The 5/1/21 edition of The Washington Post published an article by David Lynch and Yeganeh Torbati that examines the spike in costs for rental cars due to those companies’ decisions to slash the size of fleets to save costs over the pandemic.
Nutshell: those cuts combined with the amount of time it takes to restock means substantially higher prices and shortages for the 2021 Spring and Summer seasons.
For most year-round orchestras, this won’t be a showstopper expense but for groups like summer festivals and orchestras with summer residencies, it’s a different story. For example, in a city with a long running summer music festival, the cost of a one-week rental is nearly three times what musicians are paid in travel stipends and wages.
This is just one of several dynamic costs that organizations can expect to encounter when calculating expenditures.

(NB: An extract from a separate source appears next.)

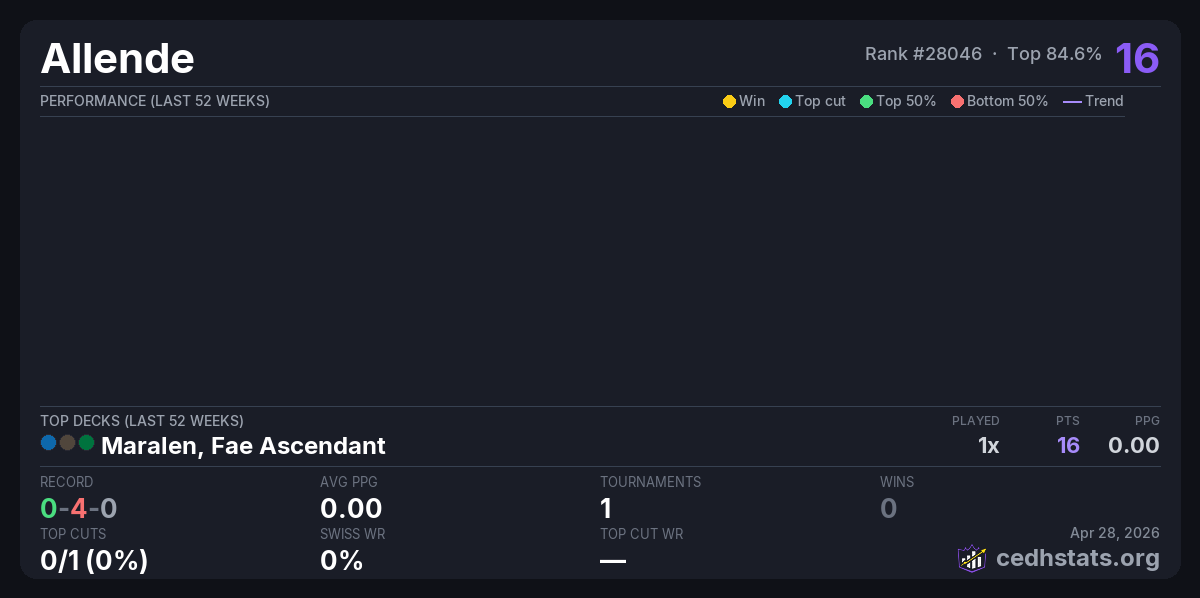
Task: Open the Maralen, Fae Ascendant deck
Action: (243, 446)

For groups that absorb these costs directly, the impact will be immediate and impossible to ignore; for those offloading these costs to artists and musicians, turning a blind eye is an exercise in risk management.
While I have yet to see a summer orchestra program fail to include disclaimer language about pandemic-based cancelations, it will be interesting to see if these dynamic costs become a tipping point for reduced or cancelled activity.
If nothing, else, these pressures are likely limited to the 2021 season, but I do hope there are plans among service organizations and unions alike to track these issues and report on their impact into strategic decision making.